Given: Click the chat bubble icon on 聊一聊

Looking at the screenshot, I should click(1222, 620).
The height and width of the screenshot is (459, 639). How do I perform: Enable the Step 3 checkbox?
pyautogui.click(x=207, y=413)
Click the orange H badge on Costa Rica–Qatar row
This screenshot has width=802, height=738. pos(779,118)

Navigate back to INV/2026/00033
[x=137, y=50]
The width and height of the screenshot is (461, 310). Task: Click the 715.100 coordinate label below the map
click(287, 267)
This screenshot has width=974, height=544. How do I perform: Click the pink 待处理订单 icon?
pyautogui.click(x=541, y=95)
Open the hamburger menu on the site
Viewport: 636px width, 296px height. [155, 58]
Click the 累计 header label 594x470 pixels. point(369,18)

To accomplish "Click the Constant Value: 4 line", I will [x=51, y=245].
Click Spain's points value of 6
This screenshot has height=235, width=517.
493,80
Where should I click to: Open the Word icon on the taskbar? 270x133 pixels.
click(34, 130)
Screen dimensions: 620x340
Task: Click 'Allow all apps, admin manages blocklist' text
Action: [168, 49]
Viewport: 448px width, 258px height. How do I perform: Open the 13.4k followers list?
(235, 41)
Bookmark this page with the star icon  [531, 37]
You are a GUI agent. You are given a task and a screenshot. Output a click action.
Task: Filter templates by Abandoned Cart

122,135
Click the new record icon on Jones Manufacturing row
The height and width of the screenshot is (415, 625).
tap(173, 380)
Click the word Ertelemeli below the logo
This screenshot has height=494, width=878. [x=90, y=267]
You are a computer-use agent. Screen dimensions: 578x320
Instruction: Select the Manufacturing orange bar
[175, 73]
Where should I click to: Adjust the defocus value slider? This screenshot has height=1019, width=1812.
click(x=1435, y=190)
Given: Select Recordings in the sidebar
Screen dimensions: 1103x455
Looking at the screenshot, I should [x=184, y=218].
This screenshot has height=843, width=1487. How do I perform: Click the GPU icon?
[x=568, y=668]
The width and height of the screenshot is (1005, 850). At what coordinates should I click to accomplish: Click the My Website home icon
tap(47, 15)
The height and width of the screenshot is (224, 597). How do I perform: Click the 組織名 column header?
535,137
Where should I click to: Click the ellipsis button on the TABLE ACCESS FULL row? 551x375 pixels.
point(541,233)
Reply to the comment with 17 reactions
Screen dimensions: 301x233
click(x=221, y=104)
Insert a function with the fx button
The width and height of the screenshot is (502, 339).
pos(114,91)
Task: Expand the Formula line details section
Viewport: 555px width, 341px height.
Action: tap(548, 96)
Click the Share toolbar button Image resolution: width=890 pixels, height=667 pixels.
++++++
▶ **Problem to solve**
Copy out all the data above with "hamburger menu" renamed to "navigation menu", keeping everything else the same.

▶ **Task result**
Given: Click the chat bubble icon on 聊一聊

Looking at the screenshot, I should click(1222, 620).
The height and width of the screenshot is (459, 639). How do I perform: Enable the Step 3 checkbox?
pyautogui.click(x=207, y=413)
Click the orange H badge on Costa Rica–Qatar row
This screenshot has width=802, height=738. pos(779,118)

Navigate back to INV/2026/00033
[x=137, y=50]
The width and height of the screenshot is (461, 310). Task: Click the 715.100 coordinate label below the map
click(287, 267)
This screenshot has width=974, height=544. How do I perform: Click the pink 待处理订单 icon?
pyautogui.click(x=541, y=95)
Open the navigation menu on the site
Viewport: 636px width, 296px height. [155, 58]
Click the 累计 header label 594x470 pixels. point(369,18)

To accomplish "Click the Constant Value: 4 line", I will [x=51, y=245].
Click Spain's points value of 6
This screenshot has height=235, width=517.
493,80
Where should I click to: Open the Word icon on the taskbar? 270x133 pixels.
click(34, 130)
Screen dimensions: 620x340
Task: Click 'Allow all apps, admin manages blocklist' text
Action: [168, 49]
Viewport: 448px width, 258px height. How do I perform: Open the 13.4k followers list?
(235, 41)
Bookmark this page with the star icon  [531, 37]
You are a GUI agent. You are given a task and a screenshot. Output a click action.
Task: Filter templates by Abandoned Cart

122,135
Click the new record icon on Jones Manufacturing row
The height and width of the screenshot is (415, 625).
tap(173, 380)
Click the word Ertelemeli below the logo
This screenshot has height=494, width=878. [x=90, y=267]
You are a computer-use agent. Screen dimensions: 578x320
Instruction: Select the Manufacturing orange bar
[175, 73]
Where should I click to: Adjust the defocus value slider? This screenshot has height=1019, width=1812.
click(x=1435, y=190)
Given: Select Recordings in the sidebar
Screen dimensions: 1103x455
Looking at the screenshot, I should [x=184, y=218].
This screenshot has height=843, width=1487. How do I perform: Click the GPU icon?
[x=568, y=668]
The width and height of the screenshot is (1005, 850). At what coordinates should I click to accomplish: Click the My Website home icon
tap(47, 15)
The height and width of the screenshot is (224, 597). How do I perform: Click the 組織名 column header?
535,137
Where should I click to: Click the ellipsis button on the TABLE ACCESS FULL row? 551x375 pixels.
point(541,233)
Reply to the comment with 17 reactions
Screen dimensions: 301x233
click(x=221, y=104)
Insert a function with the fx button
The width and height of the screenshot is (502, 339).
pos(114,91)
Task: Expand the Formula line details section
Viewport: 555px width, 341px height.
Action: tap(548, 96)
Click the Share toolbar button Image resolution: width=890 pixels, height=667 pixels.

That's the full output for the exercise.